- Stored data entries -
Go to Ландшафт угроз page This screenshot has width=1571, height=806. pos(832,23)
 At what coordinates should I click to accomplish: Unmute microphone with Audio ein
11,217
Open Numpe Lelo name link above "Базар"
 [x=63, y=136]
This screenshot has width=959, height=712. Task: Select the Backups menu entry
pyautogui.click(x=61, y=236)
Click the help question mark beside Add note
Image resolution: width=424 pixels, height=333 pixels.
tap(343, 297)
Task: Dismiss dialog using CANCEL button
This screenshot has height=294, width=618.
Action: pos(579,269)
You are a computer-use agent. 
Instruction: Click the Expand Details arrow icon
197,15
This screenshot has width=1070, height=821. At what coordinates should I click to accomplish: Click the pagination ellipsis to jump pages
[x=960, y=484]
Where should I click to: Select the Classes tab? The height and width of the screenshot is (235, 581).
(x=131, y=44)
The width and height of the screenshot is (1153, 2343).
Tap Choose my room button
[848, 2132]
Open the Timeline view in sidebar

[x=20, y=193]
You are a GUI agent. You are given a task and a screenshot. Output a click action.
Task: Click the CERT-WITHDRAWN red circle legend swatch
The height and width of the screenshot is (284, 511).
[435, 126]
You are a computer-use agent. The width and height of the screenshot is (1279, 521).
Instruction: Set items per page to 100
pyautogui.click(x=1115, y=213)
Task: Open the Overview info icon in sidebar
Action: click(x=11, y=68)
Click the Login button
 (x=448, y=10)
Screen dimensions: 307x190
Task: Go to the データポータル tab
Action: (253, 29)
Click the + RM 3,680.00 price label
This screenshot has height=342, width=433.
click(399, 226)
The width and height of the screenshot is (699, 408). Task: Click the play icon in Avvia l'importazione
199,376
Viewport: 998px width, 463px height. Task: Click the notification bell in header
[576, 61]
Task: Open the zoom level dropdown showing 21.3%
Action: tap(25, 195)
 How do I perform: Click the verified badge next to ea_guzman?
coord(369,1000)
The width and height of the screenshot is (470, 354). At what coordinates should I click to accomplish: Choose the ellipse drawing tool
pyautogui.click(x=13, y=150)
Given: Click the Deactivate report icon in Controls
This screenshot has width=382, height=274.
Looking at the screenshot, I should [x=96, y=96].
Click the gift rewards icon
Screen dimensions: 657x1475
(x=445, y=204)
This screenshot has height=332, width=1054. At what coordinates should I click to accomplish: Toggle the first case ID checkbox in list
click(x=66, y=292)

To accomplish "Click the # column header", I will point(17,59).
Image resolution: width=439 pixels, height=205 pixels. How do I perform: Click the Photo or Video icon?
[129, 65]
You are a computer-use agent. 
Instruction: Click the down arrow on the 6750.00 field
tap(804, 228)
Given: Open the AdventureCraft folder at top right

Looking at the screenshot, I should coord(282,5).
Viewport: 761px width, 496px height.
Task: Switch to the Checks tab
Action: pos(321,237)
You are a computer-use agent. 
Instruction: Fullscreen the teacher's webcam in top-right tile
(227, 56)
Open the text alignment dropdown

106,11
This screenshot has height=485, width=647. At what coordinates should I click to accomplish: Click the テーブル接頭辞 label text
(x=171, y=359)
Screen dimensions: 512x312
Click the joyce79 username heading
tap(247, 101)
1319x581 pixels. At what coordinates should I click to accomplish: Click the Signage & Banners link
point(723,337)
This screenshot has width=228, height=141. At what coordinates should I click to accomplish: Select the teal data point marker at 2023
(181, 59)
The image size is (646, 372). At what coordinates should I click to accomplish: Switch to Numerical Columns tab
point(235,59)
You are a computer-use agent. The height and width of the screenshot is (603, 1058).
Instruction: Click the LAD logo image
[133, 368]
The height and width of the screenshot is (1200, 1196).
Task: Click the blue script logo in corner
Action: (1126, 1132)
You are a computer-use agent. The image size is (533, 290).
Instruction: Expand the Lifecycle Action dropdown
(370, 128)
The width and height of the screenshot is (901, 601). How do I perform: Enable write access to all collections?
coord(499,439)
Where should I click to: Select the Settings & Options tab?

- What is expected -
Only the lines from the one with "You are a computer-use agent. The height" through the end of the data belong in the answer, each reproduced exactly.

- Exercise output -
You are a computer-use agent. The height and width of the screenshot is (603, 1058).
Instruction: Click the LAD logo image
[133, 368]
The height and width of the screenshot is (1200, 1196).
Task: Click the blue script logo in corner
Action: (1126, 1132)
You are a computer-use agent. The image size is (533, 290).
Instruction: Expand the Lifecycle Action dropdown
(370, 128)
The width and height of the screenshot is (901, 601). How do I perform: Enable write access to all collections?
coord(499,439)
Where should I click to: Select the Settings & Options tab?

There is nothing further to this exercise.